EXERCISE PROMPT:
Go through the lines below one by one and count those holding the string "Rotterdam". Give the count alone.

SUPPLIED DATA:
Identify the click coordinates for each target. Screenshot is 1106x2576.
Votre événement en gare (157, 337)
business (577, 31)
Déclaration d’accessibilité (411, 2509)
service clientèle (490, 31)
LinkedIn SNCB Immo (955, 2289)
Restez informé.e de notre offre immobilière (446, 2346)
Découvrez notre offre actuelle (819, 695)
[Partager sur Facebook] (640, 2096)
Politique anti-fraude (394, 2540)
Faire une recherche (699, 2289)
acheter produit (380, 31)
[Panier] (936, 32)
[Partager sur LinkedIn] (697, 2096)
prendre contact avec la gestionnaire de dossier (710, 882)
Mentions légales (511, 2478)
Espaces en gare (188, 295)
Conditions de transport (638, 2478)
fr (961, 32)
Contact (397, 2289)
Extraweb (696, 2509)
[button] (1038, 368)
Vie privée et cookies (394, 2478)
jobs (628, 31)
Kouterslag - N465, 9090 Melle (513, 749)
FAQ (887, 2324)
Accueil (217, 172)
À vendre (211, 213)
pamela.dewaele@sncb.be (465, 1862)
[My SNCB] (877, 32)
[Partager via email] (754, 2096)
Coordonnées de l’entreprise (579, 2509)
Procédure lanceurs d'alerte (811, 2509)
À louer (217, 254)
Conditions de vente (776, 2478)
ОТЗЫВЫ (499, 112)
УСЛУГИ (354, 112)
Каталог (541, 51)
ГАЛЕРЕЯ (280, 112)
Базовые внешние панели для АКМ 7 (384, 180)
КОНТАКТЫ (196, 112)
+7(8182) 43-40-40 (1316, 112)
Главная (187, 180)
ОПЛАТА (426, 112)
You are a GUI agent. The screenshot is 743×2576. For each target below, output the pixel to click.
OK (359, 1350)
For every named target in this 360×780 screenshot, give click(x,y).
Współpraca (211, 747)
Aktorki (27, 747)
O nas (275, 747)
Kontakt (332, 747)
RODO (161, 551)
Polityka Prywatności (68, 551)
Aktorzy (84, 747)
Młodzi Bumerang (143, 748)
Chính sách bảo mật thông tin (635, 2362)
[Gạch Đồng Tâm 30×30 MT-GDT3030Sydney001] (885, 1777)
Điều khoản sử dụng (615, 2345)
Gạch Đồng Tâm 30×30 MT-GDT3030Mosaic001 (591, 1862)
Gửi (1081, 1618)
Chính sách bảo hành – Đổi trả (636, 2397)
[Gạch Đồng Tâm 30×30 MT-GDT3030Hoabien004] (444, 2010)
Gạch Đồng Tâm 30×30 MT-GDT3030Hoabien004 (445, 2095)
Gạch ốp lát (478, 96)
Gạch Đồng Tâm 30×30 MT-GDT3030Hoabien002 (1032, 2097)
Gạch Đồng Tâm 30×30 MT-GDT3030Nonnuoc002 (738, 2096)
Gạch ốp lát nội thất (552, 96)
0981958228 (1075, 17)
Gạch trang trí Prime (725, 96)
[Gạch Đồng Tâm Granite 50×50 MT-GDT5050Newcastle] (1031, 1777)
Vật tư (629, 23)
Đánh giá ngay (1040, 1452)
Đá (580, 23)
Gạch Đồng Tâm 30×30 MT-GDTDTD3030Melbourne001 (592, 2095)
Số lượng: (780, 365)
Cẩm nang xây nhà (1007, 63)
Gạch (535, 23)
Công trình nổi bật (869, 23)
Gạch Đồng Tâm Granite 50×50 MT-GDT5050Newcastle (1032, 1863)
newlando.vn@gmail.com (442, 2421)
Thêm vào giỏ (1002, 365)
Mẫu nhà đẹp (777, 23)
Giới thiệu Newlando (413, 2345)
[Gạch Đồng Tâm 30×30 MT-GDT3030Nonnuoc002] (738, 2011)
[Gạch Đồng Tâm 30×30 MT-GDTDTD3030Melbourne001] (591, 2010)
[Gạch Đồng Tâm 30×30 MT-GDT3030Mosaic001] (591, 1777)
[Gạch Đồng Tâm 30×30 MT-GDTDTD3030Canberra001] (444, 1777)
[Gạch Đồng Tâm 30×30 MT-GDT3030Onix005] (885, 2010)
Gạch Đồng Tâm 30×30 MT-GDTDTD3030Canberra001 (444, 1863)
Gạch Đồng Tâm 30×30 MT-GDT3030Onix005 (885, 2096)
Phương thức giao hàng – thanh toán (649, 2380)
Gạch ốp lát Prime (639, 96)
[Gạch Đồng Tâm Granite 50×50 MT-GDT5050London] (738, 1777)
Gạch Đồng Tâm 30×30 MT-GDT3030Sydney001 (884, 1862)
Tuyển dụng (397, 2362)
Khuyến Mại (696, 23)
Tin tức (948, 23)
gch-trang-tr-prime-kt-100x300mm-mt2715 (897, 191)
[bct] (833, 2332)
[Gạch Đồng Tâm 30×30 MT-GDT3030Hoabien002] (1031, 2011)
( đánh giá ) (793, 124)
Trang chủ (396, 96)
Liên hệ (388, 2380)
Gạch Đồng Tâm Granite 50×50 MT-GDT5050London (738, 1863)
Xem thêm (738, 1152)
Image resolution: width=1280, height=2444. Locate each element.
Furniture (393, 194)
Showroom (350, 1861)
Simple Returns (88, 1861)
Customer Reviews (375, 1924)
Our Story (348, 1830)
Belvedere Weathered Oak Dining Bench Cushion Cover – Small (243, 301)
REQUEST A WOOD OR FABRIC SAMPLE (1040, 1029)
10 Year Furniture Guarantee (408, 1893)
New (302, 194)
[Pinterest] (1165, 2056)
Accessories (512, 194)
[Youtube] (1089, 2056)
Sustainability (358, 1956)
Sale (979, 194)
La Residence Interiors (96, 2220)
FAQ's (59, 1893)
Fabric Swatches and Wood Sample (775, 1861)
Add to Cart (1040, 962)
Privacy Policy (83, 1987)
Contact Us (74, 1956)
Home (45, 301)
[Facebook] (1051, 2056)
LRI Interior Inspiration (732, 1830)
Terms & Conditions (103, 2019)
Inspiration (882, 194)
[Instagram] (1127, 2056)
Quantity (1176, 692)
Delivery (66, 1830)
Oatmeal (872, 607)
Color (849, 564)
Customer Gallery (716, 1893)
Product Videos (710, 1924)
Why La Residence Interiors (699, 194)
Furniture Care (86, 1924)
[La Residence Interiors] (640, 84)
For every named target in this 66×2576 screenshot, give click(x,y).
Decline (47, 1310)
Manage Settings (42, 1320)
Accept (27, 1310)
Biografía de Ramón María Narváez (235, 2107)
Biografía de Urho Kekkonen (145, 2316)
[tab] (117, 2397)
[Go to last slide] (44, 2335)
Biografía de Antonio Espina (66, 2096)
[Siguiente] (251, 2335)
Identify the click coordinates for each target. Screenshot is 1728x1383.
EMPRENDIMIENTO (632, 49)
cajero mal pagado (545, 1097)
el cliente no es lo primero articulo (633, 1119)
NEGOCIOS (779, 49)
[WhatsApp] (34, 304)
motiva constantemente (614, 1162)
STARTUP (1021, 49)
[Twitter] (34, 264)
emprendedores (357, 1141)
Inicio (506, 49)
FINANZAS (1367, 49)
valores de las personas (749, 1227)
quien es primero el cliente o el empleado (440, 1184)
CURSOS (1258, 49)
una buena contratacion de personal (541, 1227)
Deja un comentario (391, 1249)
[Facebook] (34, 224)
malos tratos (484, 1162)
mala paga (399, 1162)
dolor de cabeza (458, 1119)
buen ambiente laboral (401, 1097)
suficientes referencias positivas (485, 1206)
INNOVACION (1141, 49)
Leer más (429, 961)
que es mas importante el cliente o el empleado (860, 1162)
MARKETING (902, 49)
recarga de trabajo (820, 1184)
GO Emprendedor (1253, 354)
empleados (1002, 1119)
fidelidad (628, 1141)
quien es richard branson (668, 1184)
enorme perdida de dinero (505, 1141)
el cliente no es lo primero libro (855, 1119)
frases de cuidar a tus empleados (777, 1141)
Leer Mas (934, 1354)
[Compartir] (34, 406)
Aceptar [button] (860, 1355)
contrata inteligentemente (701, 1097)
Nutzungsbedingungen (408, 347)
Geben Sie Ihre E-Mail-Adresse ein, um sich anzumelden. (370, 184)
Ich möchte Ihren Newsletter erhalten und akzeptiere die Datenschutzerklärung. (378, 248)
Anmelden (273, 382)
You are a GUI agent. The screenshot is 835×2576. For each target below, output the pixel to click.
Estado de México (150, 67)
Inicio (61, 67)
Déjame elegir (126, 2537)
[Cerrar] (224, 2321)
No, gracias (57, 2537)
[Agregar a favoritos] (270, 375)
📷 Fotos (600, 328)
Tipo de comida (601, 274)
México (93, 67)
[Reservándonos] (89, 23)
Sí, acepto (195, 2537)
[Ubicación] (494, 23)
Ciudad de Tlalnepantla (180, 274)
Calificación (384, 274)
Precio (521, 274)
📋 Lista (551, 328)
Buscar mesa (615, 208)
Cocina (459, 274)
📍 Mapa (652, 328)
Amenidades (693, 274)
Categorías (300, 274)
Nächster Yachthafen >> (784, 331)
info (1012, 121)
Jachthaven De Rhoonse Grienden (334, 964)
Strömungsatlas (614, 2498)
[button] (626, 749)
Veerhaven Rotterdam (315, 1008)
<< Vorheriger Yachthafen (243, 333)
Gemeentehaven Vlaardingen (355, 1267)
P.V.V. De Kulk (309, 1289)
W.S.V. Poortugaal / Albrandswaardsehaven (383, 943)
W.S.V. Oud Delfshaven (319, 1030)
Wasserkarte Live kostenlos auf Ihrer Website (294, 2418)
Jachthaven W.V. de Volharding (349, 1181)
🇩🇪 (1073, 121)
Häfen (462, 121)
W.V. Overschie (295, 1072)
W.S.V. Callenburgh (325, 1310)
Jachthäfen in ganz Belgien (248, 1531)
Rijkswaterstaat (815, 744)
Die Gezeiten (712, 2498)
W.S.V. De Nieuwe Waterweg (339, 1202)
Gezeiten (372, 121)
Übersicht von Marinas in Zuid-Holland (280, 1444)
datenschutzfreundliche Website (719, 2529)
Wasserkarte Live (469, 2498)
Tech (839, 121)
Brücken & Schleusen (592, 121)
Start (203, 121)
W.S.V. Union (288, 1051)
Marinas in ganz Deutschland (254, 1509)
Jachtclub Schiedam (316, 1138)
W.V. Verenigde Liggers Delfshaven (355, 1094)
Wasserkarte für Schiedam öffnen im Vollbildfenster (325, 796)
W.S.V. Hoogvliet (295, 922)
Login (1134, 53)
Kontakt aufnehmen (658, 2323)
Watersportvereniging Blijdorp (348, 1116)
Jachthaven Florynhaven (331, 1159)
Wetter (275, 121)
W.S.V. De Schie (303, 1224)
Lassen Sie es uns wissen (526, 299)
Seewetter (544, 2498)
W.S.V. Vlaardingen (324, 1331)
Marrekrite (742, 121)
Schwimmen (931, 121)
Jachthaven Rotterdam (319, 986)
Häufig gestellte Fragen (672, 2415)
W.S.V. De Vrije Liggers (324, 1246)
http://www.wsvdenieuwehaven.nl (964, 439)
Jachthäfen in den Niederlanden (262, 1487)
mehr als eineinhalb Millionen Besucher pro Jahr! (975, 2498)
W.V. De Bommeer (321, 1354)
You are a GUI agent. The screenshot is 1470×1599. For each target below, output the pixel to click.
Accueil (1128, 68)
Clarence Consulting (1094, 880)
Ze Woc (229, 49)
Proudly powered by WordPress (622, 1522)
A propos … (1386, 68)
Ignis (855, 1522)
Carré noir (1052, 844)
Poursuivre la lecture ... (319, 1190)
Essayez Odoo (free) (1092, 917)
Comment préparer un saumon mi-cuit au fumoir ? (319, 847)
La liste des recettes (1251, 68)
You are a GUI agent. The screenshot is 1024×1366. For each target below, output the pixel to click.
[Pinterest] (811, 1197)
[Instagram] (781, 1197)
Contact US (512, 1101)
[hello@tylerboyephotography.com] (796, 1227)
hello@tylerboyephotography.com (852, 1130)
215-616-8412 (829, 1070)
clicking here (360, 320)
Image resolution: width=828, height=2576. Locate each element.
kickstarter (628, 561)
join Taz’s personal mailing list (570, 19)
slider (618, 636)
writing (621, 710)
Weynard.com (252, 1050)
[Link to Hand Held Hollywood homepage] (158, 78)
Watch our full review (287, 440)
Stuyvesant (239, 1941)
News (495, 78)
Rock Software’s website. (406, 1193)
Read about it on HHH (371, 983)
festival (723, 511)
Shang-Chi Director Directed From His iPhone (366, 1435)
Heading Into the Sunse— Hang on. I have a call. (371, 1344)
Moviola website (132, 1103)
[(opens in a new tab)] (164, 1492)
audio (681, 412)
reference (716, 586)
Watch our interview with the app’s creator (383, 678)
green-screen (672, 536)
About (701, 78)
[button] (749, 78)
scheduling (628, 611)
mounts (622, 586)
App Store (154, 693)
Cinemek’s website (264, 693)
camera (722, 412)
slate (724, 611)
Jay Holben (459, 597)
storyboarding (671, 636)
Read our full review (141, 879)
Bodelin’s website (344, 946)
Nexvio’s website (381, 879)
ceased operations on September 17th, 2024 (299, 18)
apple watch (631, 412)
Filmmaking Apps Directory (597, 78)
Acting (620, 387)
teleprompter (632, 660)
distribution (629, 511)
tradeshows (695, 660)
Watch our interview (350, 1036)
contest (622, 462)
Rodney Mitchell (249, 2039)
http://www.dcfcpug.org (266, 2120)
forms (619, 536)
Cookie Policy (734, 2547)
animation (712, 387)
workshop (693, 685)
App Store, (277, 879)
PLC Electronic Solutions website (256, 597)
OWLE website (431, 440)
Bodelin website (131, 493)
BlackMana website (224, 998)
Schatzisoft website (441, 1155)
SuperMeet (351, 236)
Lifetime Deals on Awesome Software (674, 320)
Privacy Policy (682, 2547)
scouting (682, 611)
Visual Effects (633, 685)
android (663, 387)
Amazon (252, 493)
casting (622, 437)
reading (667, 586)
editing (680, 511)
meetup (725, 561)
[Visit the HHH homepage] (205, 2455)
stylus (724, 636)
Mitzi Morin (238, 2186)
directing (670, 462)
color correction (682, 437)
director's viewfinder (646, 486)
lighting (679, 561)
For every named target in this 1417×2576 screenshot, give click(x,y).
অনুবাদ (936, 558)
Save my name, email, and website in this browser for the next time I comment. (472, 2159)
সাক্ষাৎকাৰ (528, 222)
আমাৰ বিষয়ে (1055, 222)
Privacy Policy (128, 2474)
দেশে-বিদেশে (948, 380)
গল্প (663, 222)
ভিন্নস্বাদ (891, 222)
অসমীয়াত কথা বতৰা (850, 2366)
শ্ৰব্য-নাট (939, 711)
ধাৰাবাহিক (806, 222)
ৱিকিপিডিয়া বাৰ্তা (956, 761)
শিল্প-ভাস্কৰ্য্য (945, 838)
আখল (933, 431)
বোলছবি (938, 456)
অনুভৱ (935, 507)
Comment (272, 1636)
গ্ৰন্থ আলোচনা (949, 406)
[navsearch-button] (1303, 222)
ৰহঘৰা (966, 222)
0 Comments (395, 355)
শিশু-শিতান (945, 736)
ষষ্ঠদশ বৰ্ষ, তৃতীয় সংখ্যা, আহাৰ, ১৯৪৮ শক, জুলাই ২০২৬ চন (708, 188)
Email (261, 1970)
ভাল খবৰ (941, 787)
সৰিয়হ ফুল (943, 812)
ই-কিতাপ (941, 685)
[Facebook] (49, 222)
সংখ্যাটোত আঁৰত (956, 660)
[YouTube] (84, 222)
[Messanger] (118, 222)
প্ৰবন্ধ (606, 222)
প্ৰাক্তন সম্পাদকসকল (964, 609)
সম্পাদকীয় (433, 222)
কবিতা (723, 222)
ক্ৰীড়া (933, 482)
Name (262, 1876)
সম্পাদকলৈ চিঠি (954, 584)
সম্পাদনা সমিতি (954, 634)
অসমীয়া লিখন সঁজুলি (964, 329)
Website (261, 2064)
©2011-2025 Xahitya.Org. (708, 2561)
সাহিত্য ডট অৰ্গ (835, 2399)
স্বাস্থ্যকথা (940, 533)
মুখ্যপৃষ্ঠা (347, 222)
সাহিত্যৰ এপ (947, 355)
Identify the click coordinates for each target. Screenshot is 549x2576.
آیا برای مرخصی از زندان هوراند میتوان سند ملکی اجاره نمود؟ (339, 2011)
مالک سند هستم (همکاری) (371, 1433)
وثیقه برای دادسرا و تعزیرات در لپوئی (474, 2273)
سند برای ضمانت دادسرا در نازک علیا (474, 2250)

EXERCISE RESPONSE:
2